Extrait choisi>
....................

Vaincre sans tuer, du silex aux armes non létales
Couramment employée, l’expression armes « non létales » n’est pas heureuse. Sans doute nous vient-elle de l’américain lethal, plus général que notre létal qui n’a d’acception que médicale. Il est vrai que mortel, dans son ambiguïté, ne conviendrait qu’à demi. Comprenons donc qu’il s’agit d’armes qui ne tuent point. W.J. Perry, secrétaire à la Défense, en donne, dans une directive de juillet 1994 que l’auteur a le bon goût de citer intégralement, une définition précise et modeste : armes conçues pour « frapper d’incapacité (incapacitate) le personnel et le matériel, tout en réduisant au minimum les pertes humaines et les dommages collatéraux aux biens et à l’environnement ».
Henri Conze, ancien délégué général à l’armement, dit dans sa préface que Bernard Lavarini lance un débat. Il nous semble que, pour l’auteur, le débat est clos : les ANL (pour nous en tenir à ce sigle discret) sont le moyen que le monde développé, qui a horreur de la mort, attendait. Zéro mort chez soi, idéal coûteusement poursuivi, se doublera du zéro mort chez l’autre, et à peu de frais. Ligotés dans la « camisole de force » des armes neutralisantes, les fous furieux, qu’ils soient gouvernants, soldats, émeutiers, terroristes ou délinquants, seront condamnés à l’impuissance s’ils agissent, et donc dissuadés de passer à l’acte. Les martyrs dont aujourd’hui on exalte le sacrifice seront demain ridiculisés. Une révolution militaire s’annonce : le dogme de la destruction nécessaire des forces ennemies est périmé.
L’auteur détaille — trop sommairement, penseront les lecteurs avides — les caractéristiques de ces armes étranges. Contre le personnel, elles s’apparentent à des procédés clownesques : elles aveuglent, abasourdissent, perturbent le comportement, emmêlent ou empêtrent, endorment. Appliquées aux infrastructures, elles bloquent sources d’énergie et moyens de transport, elles infectent l’informatique. S’attaquant aux systèmes d’armes, elles prolongent et perfectionnent une guerre électronique qui nous est déjà familière. Dans toutes ces techniques, les États-Unis sont à l’avant-garde ; ils y ont été poussés dès le début de la décennie par le sanglant fiasco somalien, les émeutes de Los Angeles et le dénouement tragique du siège des davidiens de Wacco au Texas.

....................

Section des données>
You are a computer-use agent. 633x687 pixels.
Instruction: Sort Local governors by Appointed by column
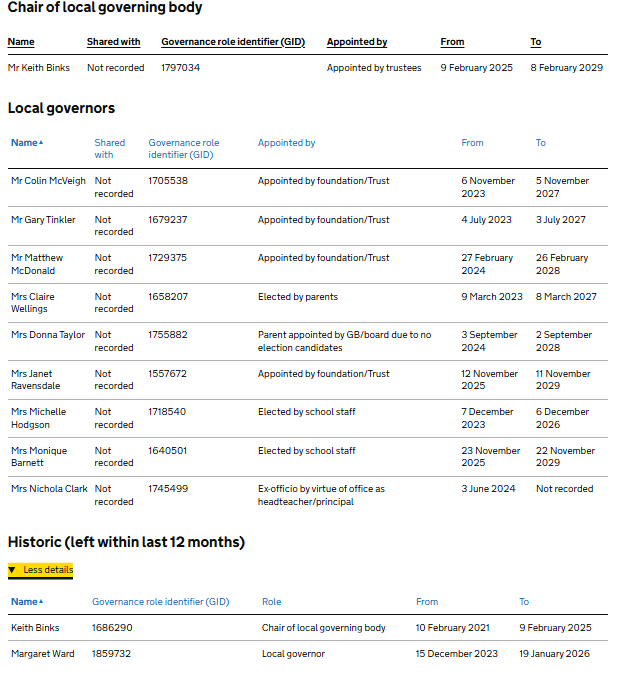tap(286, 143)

....................

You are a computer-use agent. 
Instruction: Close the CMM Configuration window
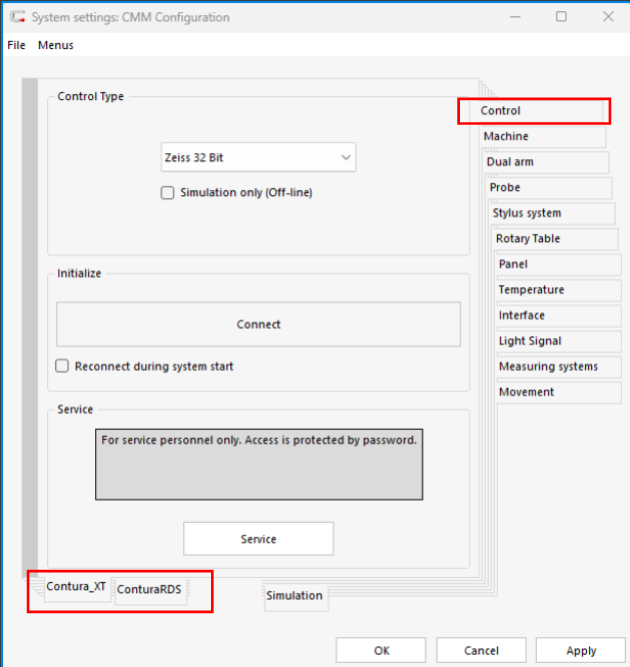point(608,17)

....................

Comment procéder>
Pouvez-vous recopier le texte sur les armes non létales depuis « Henri Conze, ancien » jusqu'à « ennemies est périmé. » inclus ? Les lignes ne sont d'aucune utilité ici.

Résultat attendu>
Henri Conze, ancien délégué général à l’armement, dit dans sa préface que Bernard Lavarini lance un débat. Il nous semble que, pour l’auteur, le débat est clos : les ANL (pour nous en tenir à ce sigle discret) sont le moyen que le monde développé, qui a horreur de la mort, attendait. Zéro mort chez soi, idéal coûteusement poursuivi, se doublera du zéro mort chez l’autre, et à peu de frais. Ligotés dans la « camisole de force » des armes neutralisantes, les fous furieux, qu’ils soient gouvernants, soldats, émeutiers, terroristes ou délinquants, seront condamnés à l’impuissance s’ils agissent, et donc dissuadés de passer à l’acte. Les martyrs dont aujourd’hui on exalte le sacrifice seront demain ridiculisés. Une révolution militaire s’annonce : le dogme de la destruction nécessaire des forces ennemies est périmé.